Journal of Insect Physiology
DOI: 10.1016/j.jinsphys.2014.05.014
  • West Nile Virus
  • Drought
  • Fertility
  • Fecundity
  • Vector-Borne Diseases
  • Mathematics


Abstract High rates of West Nile virus (WNV) transmission to humans are associated with exceptionally hot and dry summers. This is paradoxical since the eggs of Culex vectors of WNV depend on the persistence of containers with water, which decline during droughts. We examined the effects of forced-egg retention on the reproductive success of female Culex pipiens as well as behavioral responses, such as likelihood of secondary blood meals. As controls we examined the effects of female age and delayed mating. We found that early mating is essential to achieve reproductive success and, consistent with an “all-or-none” ovipositing strategy, C. pipiens females are able to retain considerable reproductive potential while searching for oviposition sites.
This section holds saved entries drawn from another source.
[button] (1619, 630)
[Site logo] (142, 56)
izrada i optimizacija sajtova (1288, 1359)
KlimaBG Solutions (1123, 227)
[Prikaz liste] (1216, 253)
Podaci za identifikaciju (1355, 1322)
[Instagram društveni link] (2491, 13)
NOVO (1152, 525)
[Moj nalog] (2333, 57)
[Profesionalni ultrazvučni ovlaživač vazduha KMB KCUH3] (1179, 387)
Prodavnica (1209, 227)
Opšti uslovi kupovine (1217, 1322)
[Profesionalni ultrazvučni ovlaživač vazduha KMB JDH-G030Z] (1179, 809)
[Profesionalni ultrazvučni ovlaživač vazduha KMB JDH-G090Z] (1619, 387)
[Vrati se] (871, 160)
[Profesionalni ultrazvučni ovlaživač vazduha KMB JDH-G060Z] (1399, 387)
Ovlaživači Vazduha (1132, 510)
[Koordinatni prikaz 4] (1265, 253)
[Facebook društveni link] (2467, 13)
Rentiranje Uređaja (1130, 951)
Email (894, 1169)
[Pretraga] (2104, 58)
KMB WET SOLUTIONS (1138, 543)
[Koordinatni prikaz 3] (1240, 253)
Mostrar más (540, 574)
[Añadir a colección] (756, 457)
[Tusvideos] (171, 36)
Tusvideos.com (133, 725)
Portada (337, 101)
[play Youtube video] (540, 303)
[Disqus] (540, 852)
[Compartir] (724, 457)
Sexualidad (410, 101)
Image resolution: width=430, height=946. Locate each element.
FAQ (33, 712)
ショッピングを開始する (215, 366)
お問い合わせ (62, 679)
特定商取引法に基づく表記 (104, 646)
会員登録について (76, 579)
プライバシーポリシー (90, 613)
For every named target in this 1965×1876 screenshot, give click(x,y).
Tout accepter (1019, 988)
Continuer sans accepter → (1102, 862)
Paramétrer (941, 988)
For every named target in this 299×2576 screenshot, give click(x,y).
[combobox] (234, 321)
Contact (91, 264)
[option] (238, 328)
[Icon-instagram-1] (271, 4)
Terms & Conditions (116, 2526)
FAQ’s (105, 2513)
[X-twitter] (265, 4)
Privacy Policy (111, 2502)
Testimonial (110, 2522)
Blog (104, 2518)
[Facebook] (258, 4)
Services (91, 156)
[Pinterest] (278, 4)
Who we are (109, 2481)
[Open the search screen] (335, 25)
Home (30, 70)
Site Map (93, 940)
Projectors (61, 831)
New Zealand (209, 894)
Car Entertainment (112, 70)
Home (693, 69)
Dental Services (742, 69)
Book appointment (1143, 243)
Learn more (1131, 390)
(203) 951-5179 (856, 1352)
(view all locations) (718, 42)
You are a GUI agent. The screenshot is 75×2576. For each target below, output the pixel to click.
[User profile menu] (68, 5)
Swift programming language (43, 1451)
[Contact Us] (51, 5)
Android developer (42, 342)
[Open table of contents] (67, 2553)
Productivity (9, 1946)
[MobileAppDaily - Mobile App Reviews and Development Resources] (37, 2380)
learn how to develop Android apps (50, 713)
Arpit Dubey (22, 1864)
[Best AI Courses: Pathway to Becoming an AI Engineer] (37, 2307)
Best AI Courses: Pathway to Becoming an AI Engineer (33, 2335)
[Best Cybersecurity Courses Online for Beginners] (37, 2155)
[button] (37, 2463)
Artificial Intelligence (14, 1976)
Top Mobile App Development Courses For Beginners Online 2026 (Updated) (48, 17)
Specifically, although forced-egg retention resulted in significant decreases in fitness, the decline was moderate for 5weeks and most can be accounted for by increases in female age. Consequently, no females took blood more than once per gonotrophic cycle, which eliminates the possibility that heightened vectorial capacity due to multiple blood-feedings increases WNV transmission during periods of drought. Instead, our findings suggest that during droughts populations of C. pipiens have time to locate the remaining water holes, which are associated with human populations and WNV-competent bird species.